The first outage was at Microsoft where it’s Active Directory services had some problems. Active Directory is used to “authenticate” users and services, so if it doesn’t work, not much else does.

The good news is that it happened towards the end of the work day (around 5:30 PM Eastern time for about 3 hours or so), so some of the pain was deflected. This particular type of outage is hard to build in redundancy for because it affected the behind the scenes infrastructure.

The second trouble was when 911 services in many communities in 14 states went down around 4:30 PM Mountain time. There was some question about whether these two were related, but based on what we are hearing, that is not the case. Losing 911 services is slightly more important than, saying, losing access to Twitter, even though the current occupant of the White House might disagree with that.

Like many companies, Public Safety Access Points or PSAPs, which is the technical name for 911 call centers, have outsourced some or all of their tech. Both companies involved with yesterday’s 911 outage have recently changed their name – likely to shed the reputations they had before. The company that the PSAPs contract with is Intrado, formerly known as West Safety Communications. Intrado says their outage was the fault of one of their vendors, Lumen. Many of you know Lumen as the company formerly known as Centurylink (actually, it is a piece of Centurylink).
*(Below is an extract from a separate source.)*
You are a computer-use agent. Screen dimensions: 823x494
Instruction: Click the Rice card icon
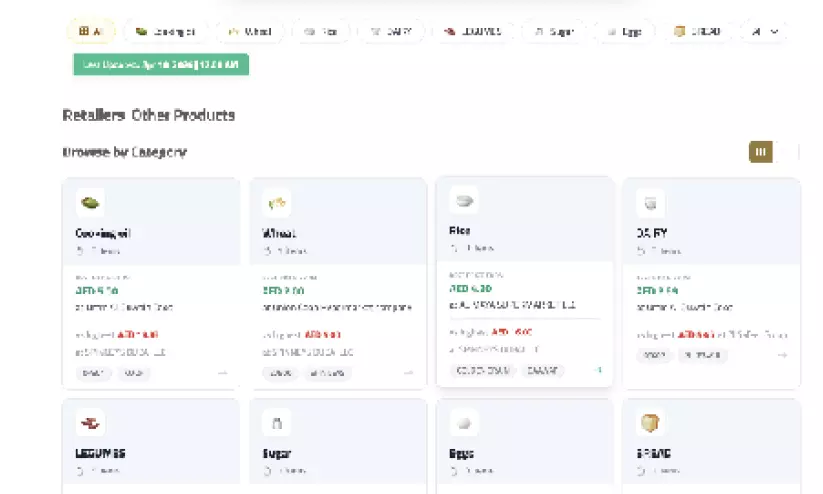coord(463,200)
The bottom line here is that whether you are a business selling or servicing widgets or a 911 operator, you are dependent on tech and more and more, you are dependent on the cloud. You are also dependent on third parties.

You need to decide how long you are willing to be down and how often. In general, cloud services are reliable. Some more than others. But you have lost some insight into tradeoffs being made by virtue of moving to the cloud and using third party vendors. These vendors are trying to save money. While you might agree with their decisions, you are never consulted and likely never informed.

You may be okay with this, but it should be a conscious decision, not something that happens accidentally.

Do you have a disaster recovery plan? Or a business continuity plan? When was it last tested? Are you happy with the results?

These outages were relatively short-lived. For most people the Microsoft outage affected them for around 3-4 hours. For the 911 outage, it lasted for around 1-2 hours. But many of these outages have lasted much longer than that.

Have you asked your vendors (cloud or otherwise) about their plans? Do you believe them? Are their meaningful penalties in the contract to cover your losses and your customers’ losses? Are you okay with the inevitable outages?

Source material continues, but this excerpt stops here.